▶ **Exercise aim**
In full and without alteration, write out the data below.

(Saved entries)
========================================================================

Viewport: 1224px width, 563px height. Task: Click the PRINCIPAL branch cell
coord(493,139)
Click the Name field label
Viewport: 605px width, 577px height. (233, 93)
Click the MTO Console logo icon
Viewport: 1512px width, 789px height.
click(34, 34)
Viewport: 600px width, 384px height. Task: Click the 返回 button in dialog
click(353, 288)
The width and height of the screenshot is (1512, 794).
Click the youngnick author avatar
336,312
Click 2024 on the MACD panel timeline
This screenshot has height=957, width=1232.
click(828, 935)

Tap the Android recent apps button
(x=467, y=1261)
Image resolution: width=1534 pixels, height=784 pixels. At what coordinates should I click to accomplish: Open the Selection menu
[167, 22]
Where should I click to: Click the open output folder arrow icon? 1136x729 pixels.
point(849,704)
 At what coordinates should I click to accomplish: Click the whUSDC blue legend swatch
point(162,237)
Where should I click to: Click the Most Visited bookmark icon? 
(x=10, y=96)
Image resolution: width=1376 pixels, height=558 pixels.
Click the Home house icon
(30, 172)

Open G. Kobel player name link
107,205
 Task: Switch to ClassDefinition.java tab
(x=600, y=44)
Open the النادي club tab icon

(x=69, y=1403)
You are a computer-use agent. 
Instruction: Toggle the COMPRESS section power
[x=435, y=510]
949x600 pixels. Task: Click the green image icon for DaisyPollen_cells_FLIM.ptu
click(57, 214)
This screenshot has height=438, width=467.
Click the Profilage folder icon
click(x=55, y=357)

========================================================================

▶ **Written answer**
Viewport: 1224px width, 563px height. Task: Click the PRINCIPAL branch cell
coord(493,139)
Click the Name field label
Viewport: 605px width, 577px height. (233, 93)
Click the MTO Console logo icon
Viewport: 1512px width, 789px height.
click(34, 34)
Viewport: 600px width, 384px height. Task: Click the 返回 button in dialog
click(353, 288)
The width and height of the screenshot is (1512, 794).
Click the youngnick author avatar
336,312
Click 2024 on the MACD panel timeline
This screenshot has height=957, width=1232.
click(828, 935)

Tap the Android recent apps button
(x=467, y=1261)
Image resolution: width=1534 pixels, height=784 pixels. At what coordinates should I click to accomplish: Open the Selection menu
[167, 22]
Where should I click to: Click the open output folder arrow icon? 1136x729 pixels.
point(849,704)
 At what coordinates should I click to accomplish: Click the whUSDC blue legend swatch
point(162,237)
Where should I click to: Click the Most Visited bookmark icon? 
(x=10, y=96)
Image resolution: width=1376 pixels, height=558 pixels.
Click the Home house icon
(30, 172)

Open G. Kobel player name link
107,205
 Task: Switch to ClassDefinition.java tab
(x=600, y=44)
Open the النادي club tab icon

(x=69, y=1403)
You are a computer-use agent. 
Instruction: Toggle the COMPRESS section power
[x=435, y=510]
949x600 pixels. Task: Click the green image icon for DaisyPollen_cells_FLIM.ptu
click(57, 214)
This screenshot has height=438, width=467.
Click the Profilage folder icon
click(x=55, y=357)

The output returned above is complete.